Ammonia
Infrastructure and gas supply are the key issues when it comes to sniffing out the best place to build an ammonia plant, according to two people in the know.
“For us infrastructure was vital,” Burrup Fertilisers director corporate Wolfgang Jovanovic said.
His company recently commissioned the world’s largest ammonia plant, located on the Burrup Peninsula in Western Australia.
The $A800 million plant, which will produce up to 760,000 tonnes of liquid ammonia per year for export, became the first of five new projects planned for the Burrup to go ahead. It also spurred the State Government to inject $134 million to upgrade and develop infrastructure in the region.
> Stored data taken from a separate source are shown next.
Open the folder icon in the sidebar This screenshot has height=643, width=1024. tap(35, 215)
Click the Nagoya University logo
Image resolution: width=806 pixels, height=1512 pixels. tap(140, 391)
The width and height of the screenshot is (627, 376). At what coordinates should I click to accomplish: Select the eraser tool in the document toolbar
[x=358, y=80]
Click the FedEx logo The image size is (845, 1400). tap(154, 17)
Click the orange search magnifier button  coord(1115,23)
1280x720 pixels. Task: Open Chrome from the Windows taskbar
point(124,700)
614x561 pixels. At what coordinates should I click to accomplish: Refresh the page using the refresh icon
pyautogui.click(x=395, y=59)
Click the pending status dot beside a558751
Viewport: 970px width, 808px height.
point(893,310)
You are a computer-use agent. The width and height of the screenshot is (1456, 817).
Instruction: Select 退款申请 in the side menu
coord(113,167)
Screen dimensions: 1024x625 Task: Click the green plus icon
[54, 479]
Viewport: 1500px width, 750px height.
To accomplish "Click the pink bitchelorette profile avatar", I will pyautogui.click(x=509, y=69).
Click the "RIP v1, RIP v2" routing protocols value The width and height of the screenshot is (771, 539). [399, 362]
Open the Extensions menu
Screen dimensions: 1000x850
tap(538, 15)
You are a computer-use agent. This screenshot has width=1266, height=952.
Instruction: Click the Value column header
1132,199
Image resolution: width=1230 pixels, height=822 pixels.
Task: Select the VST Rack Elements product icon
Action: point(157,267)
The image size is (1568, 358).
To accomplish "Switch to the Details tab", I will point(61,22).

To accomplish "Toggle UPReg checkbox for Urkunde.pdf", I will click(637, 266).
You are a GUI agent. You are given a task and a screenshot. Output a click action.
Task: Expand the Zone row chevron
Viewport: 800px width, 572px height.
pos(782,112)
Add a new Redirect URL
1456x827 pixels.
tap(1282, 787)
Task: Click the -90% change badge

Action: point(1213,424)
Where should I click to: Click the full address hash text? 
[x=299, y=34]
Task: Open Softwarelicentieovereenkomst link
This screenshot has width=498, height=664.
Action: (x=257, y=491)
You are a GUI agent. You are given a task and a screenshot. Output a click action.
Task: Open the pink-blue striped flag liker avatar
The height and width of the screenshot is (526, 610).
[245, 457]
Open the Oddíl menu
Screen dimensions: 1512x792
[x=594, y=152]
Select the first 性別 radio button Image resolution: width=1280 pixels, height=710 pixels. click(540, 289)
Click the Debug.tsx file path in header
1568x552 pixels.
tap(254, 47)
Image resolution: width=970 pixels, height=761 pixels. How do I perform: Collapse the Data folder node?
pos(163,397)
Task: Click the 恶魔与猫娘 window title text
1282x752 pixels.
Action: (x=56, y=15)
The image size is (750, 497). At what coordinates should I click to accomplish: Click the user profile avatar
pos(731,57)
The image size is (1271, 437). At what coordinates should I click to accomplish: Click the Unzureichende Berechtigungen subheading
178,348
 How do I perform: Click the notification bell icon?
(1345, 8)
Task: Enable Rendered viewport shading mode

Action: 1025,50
An underground natural gas pipeline was built to take feedstock to the plant, while another pipeline above the ground pipeline takes ammonia from the facility to the Dampier Public Wharf. At same time, a 1.2km seawater pipeline runs from a desalination plant and connects to the brine discharge line.
On the other side of the country, another company, WestSide Energy, aims to build its own ammonia plant before the turn of the decade. WestSide’s 360,000 tonne per year facility is to be based in Gladstone, Queensland to supply the growing domestic fertiliser market.
Managing director Angus Karroll agrees with Jovanovic about the importance of existing infrastructure when looking at sites to develop an ammonia plant.
“The key for downstream industries is that the infrastructure is already there,” Karroll said.
“The Queensland Government has been really pro-active in this area – the port infrastructure’s there, so is the power and the water.”
In an effort to secure its feedstock supply, WestSide recently signed a farm-in and offtake agreement with coal seam methane junior Sunshine Gas to lock in the first 250 billion cubic feet of gas produced from several Bowen Basin permits for use at its future plant.
“What we’ve got here with Sunshine is an ideal arrangement for us,” Karroll said. “There’s an existing pipeline only 4km from the field, good infrastructure in Gladstone and a strong local market.”
According to Karroll, there has never a better time to invest in the industry. Globally, demand for ammonia, which is used to create a range of products including fertilisers and explosives, is increasing at a rate of 4-5% per annum. But Australia is the standout growth market with its strong agricultural base causing demand to escalate 10% every year.
Olefins
The Western Australian Government says the state has sufficient proven natural gas reserves to support a world-scale olefins-based petrochemical project.
The gas-to-olefins (GTO) process turns natural gas into ethylene and propylene – the high-value building blocks used in making plastics. This method is cheaper and produces far fewer emissions than high-temperature steam or thermal cracking of naphtha – the conventional way to make olefins from crude oil.
Olefins already represent big business for ExxonMobil Chemical, which currently sells more than 14 million tonnes per year. After developing its own GTO technology, the industry giant says it is looking to build more plants around the world.
But Australia will not host one, according to a locally based ExxonMobil spokesperson, even though part of what makes GTO appealing is its potential to use stranded gas in remote fields.
Meanwhile, findings from a WA Department of Industry and Resources technical study has revealed that such a project is indeed feasible and could use natural gas recovered from either the North West Shelf Gas Project, Apache Energy’s Harriet/Varanus Island oil/gas project or Gorgon.
But based on current and forecast demands for domestic and export gas in Western Australia, the department warned it was unlikely enough petrochemical feedstock would be available for an olefins plant based at Dampier until 2012.